Desde esta perspectiva programática e instrumental, los partidos socialdemócratas suelen también

propugnar:

1.° El establecimiento de un sistema fiscal radicalmente progresivo (imposición personal sobre la renta y

la riqueza) como herramienta imprescindible de una política que persigue sin abdicaciones un reparto

igualitario de los beneficios sociales.

2.º El recurso a la empresa pública no sólo por razones técnicas, sino también para transformar o eliminar

situaciones de excesivo poder económico en manos privadas y el establecimiento de un control

democrático sobre tales empresas y demás formas de intervención pública en la economía

3.º La consideración prioritaria de ciertos bienes, como educación, sanidad, vivienda, ordenación urbana,

calidad de la vida, etc., y la estimación de que tales bienes, dada su naturaleza, no deben asignarse a

través del mercado, sino por medio de una directa intervención del Estado de diversa intensidad que

puede y debe llegar en ciertos supuestos a la socialización.

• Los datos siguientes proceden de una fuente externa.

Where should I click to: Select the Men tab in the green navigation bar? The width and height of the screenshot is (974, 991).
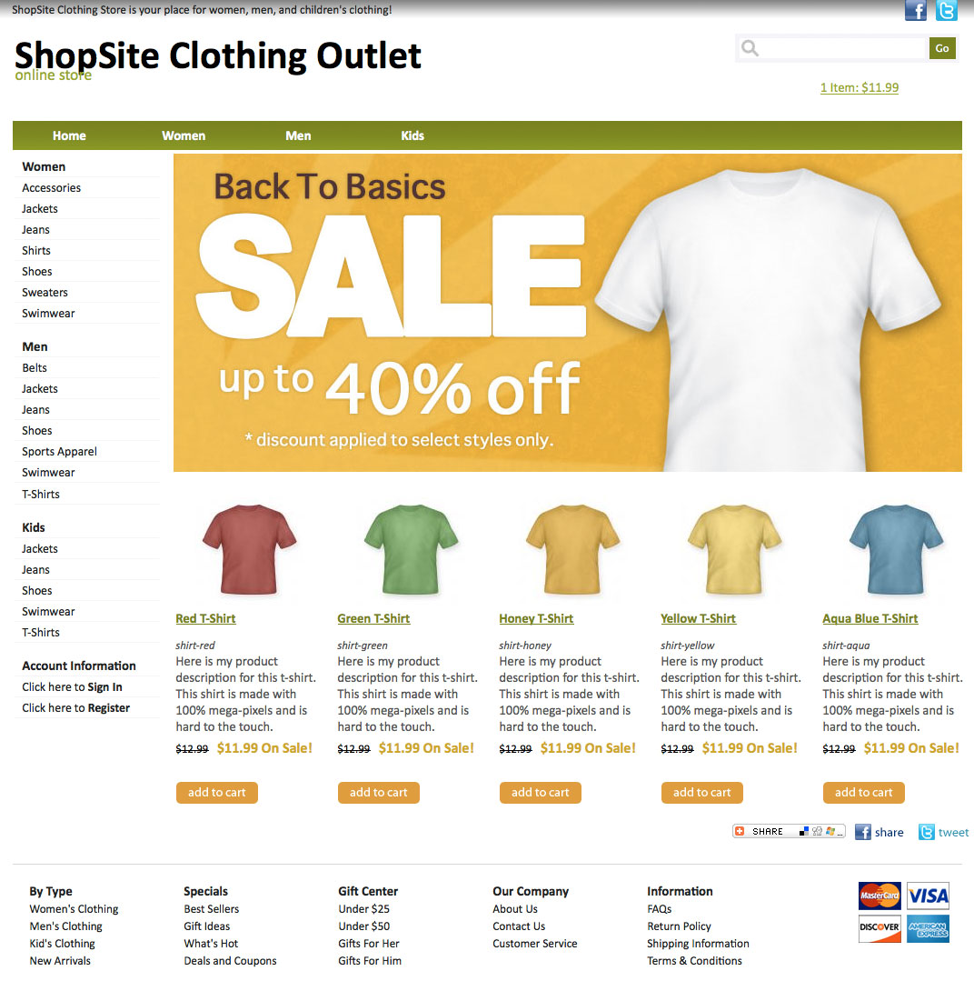298,135
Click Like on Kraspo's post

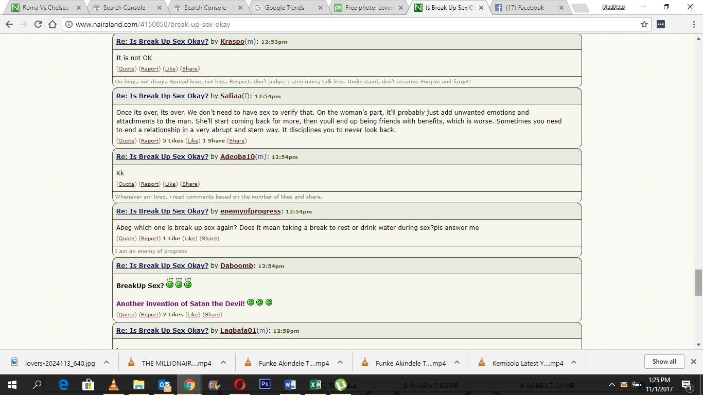(x=170, y=69)
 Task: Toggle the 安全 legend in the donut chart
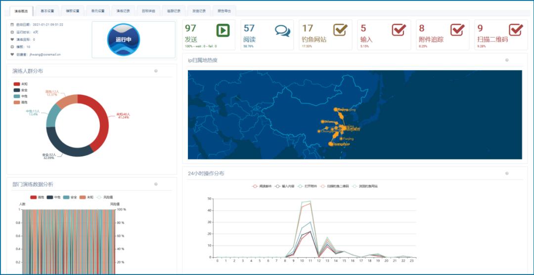tap(20, 90)
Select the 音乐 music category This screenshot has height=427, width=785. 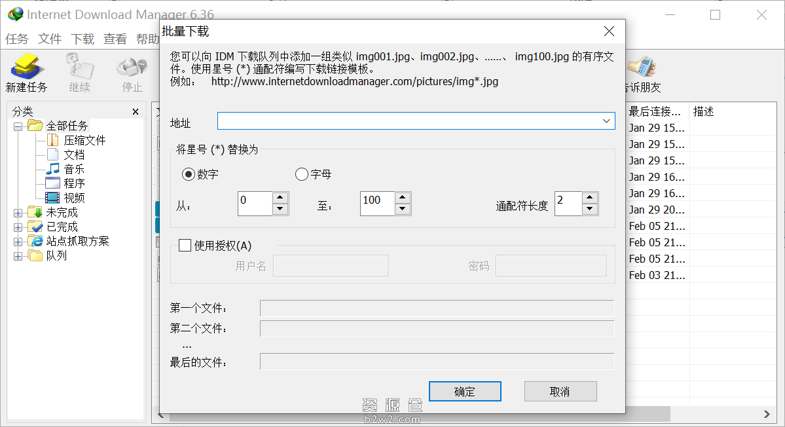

4.º La tendencia a la socialización de la función que cumplen los medios de producción en el sistema

social, sin excluir, en su caso, la nacionalización de aquellos que por su carácter estratégico no deban

permanecer en el ámbito de la propiedad privada. En este orden de ideas se postula habitualmente con

carácter mínimo la instauración de controles a cargo de la Administración pública sobre el ejercicio de los

derechos que puedan derivar de la propiedad privada de los medios de producción o de los sectores

productivos básicos.

5.º La defensa de lo que se ha llamado supresión de la necesidad. Esta idea conduce a asumir

programáticamente una política de pleno empleo y a perfeccionar y completar constantemente un sistema

de previsión y de seguridad social que garantice al individuo durante toda su trayectoria vital el máximo

nivel de bienestar.

En suma, cabría decir que la socialdemocracia europea persigue, con apego a una tradición liberal

insustituible, la transformación profunda y progresiva del orden social existente y su conversión en otro

que realice las ideas de justicia e igualdad entre los hombres; ideas innatas que yacen en el fondo de todo

ser humano. Representa, por tanto, el esfuerzo de asegurar a todos los hombres una igual posibilidad de

vivir una vida digna, sustrayéndola a la servidumbre de la miseria y de las necesidades materiales y

mediante la eliminación de todas las desigualdades artificiales o privilegios.